AI Blog: AI Prompt Engineering Part 2
18 April 2025
Welcome back to our AI blog. Today, we seek to clearly describe relevant background information to help AI better understand your needs.
The rule is that the more context you provide, the better result the AI will give back to you. Let’s continue the Oral English improvement example from last time, but this time, we will try to add more details to the task description and see how it works.
"Act as an IELTS instructor with over 10 years of teaching experience. I am a postgraduate student at the University of Sydney (USYD) with an overall IELTS score of 7.5 (Listening: 8.5, Reading: 8.5, Writing: 6.5, Speaking: 6.5). My goal is to improve my Speaking score from 6.5 to 7.0 within one month. I am available daily from 8:00 to 9:00 PM for focused study, with additional short practice sessions possible in the mornings. Design a structured, high-impact 1-month study plan in a clear timetable format, prioritising IELTS Speaking strategies tailored to my schedule and target band score."

This time, the outcome is tailored specifically for you, considering your English foundation, and intends to help you achieve the target within a month. ChatGPT also provides you with a tracking document or a printable schedule to help you follow the timetable.
Remember, AI is especially good at incorporating examples.
In the previous prompt example, you already gave reference data like:
- Current score breakdown: Speaking 6.5
- Target: Speaking 7.0 in one month
- Availability: 8:00–9:00 PM daily + morning mini-sessions
- Background: Postgraduate student at USYD.
All the above references help ChatGPT customise the study timetable for you. Now stick to it or else.

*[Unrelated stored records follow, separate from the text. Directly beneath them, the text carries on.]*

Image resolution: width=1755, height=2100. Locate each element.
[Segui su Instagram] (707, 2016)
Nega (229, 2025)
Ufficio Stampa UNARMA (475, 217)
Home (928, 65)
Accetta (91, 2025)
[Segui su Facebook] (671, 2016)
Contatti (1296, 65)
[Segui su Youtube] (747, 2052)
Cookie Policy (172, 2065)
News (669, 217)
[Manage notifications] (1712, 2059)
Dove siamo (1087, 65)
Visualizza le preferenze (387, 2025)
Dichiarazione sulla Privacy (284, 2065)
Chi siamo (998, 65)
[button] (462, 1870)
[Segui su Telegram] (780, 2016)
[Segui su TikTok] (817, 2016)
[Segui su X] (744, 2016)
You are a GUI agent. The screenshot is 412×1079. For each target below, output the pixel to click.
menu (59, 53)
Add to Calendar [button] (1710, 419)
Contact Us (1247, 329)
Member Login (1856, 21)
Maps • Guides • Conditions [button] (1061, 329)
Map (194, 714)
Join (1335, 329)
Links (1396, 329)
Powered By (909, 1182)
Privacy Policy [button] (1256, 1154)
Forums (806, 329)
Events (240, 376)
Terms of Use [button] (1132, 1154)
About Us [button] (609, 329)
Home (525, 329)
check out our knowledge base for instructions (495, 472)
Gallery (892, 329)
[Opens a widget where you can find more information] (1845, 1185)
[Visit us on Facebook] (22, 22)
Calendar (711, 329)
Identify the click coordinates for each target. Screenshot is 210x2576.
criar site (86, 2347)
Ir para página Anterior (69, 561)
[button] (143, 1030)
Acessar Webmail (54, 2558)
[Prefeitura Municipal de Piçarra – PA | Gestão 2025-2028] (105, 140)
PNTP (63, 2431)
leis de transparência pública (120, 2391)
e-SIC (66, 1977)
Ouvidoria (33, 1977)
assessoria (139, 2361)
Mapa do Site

Jokes aside, you should always challenge responses. You should check for veracity and also whether it provides what you want. As an illustration, let’s continue with the IELTS example. You may evaluate the timetable based upon:
- Does the plan fit your daily availability?
- Is it achievable that you may obtain a 0.5 band improvement in one month?
- Does it include necessary practice and possible IELTS Speaking topics?
- Is there a balance among practice, feedback and mock exams?
If you are not satisfied with the result, the next step is to iterate. In this instance, after evaluation, you can adjust or re-prompt (it’s a word, look it up). Maybe you can ask for:
- More pronunciation-focused activities
- Regular mock speaking tests.
For example, “Revise the study plan to include mock Speaking Part 2 tests every Sunday evening and add 10-minute pronunciation drills in the weekday mornings”.
We can repeat this circular process to refine the prompt until we get the plan we feel happy with. And then all we need to do is achieve the goal!